Event organisers are being forced to rethink crowd safety as incidents escalate, with insurers demanding faster communication and stricter on-site controls

New festival risks – from crowd crush to 'needle attacks' – force insurers to rethink exposure

Hospitality

By Branislav Urosevic

High-profile mishaps at concerts and festivals are forcing a shift in how organizers, security firms, and insurers think about risk – away from static plans and toward real-time intervention.

Michael McDermott (pictured), head of sports, entertainment and contingency at HDI Global Specialty SE Canada, said a run of incidents in Canada and abroad has reset expectations on what constitutes adequate protection at live events.

“In Toronto and Ottawa, we had issues around stage collapse and crowd crush, resulting in injuries and deaths,” he said. “Even in the US, the organizers and planners, there’s more emphasis on following the rules, following what the municipal guidelines are.”

Those events pushed basic questions – about engineering, capacity limits, and emergency access – back to the forefront. Municipalities have responded with stricter permitting and clearer requirements, leaving less room for improvisation by promoters and contractors.

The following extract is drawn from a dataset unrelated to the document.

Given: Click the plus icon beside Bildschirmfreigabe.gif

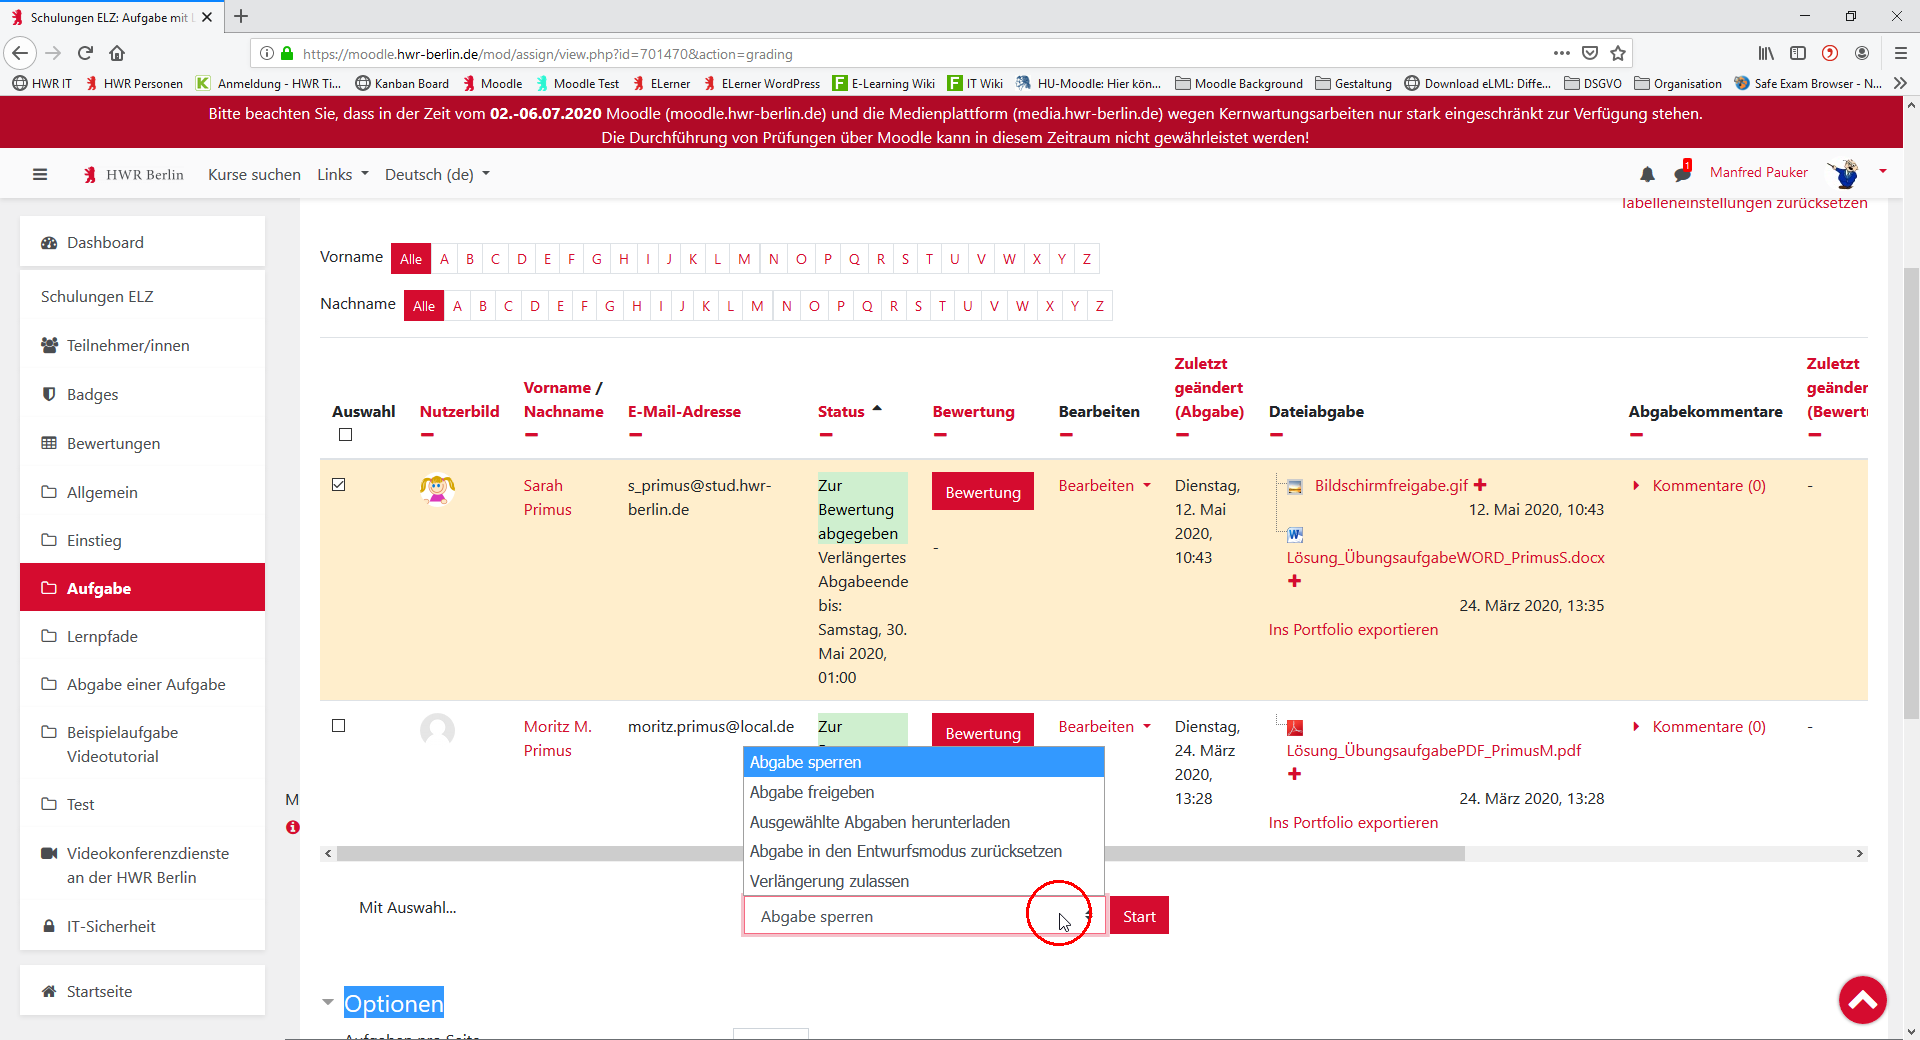Looking at the screenshot, I should [1480, 485].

Vehicle threats have added another layer of complexity. McDermott pointed to a Vancouver cultural festival where a car drove through crowds, as well as rising expectations that community events harden their perimeters.

“The city is saying, well, you need to put traffic protection,” he said. “Can the event organizers really afford to do that? Putting up traffic calming zones is really difficult. So how do these small festivals protect the public?”

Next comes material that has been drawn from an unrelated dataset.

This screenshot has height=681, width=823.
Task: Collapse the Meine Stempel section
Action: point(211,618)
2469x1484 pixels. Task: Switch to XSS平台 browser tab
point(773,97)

For smaller organizers, installing barriers, redesigning site layouts, and paying for additional security personnel quickly becomes a budget issue. That, in turn, can influence the type and amount of liability insurance they purchase, and how much risk they retain.

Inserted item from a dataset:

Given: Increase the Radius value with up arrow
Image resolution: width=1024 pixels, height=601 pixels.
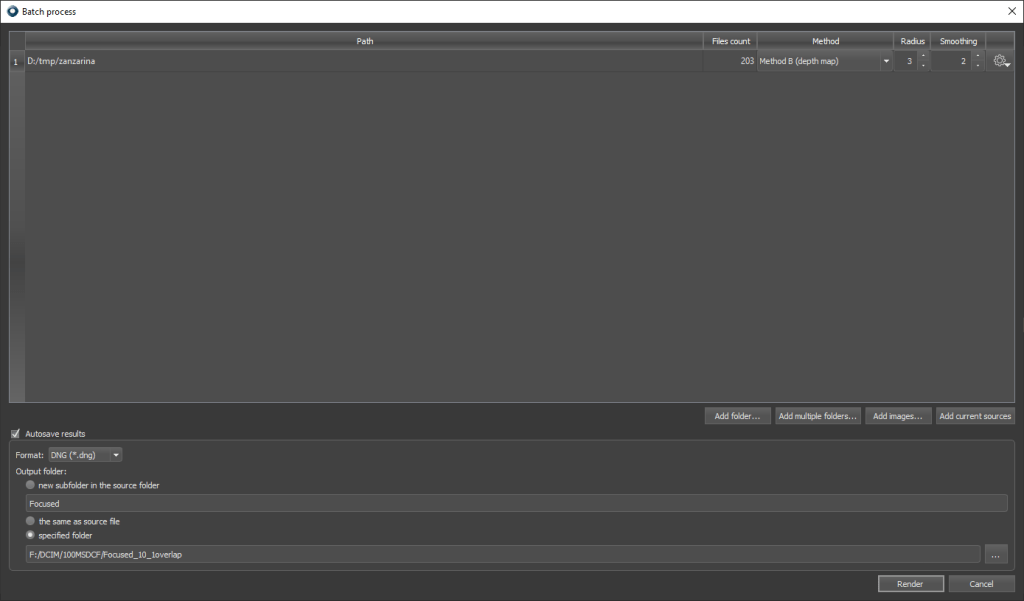Looking at the screenshot, I should click(x=922, y=56).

At the top end of the market, terrorism remains a central concern. McDermott said large tours and flagship festivals are increasingly structuring event cancellation programs that respond to security threats, not just adverse weather.

“You have to look at some of these artists – could they be a potential target for a terrorist issue?” he said. “There was a large event cancellation policy in place for a concert of a major international artist as a result of terrorism, so expenses were covered as a result of that.”

Newer threats, however, are less conventional and harder to model. McDermott highlighted an incident at a Quebec festival where attendees reported being pricked or injected in dense crowds.

“There were some needle attacks,” he said. “Visitors were feeling like they got injected with something or got stabbed by a needle. Is it a dirty needle? Are they being injected with something? How are the security firms managing that exposure?”

Those questions go to the heart of what a “reasonable” standard of care looks like for screening and access control. If an investigation later concludes that basic searches, bag checks, or entry procedures were inadequate, organizers and their contractors can find themselves exposed to litigation.

Against that backdrop, McDermott said the industry is being forced to think beyond paper plans.

“This applies to any industry – communication is the key,” he said.

He argued that effective protection now depends on live, multi-directional communication between security, production, and artists. Frontline staff must be able to escalate concerns about surging crowds or emerging threats within seconds, not minutes, and those alerts need to trigger visible actions on stage.

“If there is a potential for a crowd crush, how are you protecting the people at the front of the barriers from being crushed by the crowd?” he said. “Security can get to the artist, saying, ‘Hey, you need to warn the audience to calm down and to apply calming measures to the crowd who are potentially surging.’”

If that fails, he added, security has to be empowered to act even if it means interrupting the show.

“If that doesn’t happen, the security company can say shut off the sound,” McDermott said. “There’s active communication at all times to help protect the public.”

The weather is adding pressure from another direction. With more frequent extreme systems, organizers are expected to demonstrate that they can adjust start times, shuffle lineups, or pause events when forecasts deteriorate.

Organizers, McDermott suggested, will increasingly be judged not only on the quality of their lineups, but on how visibly and decisively they manage emerging threats – even at the risk of disappointing paying customers.

“You want to make sure that you are getting good press on how you manage a situation,” he said.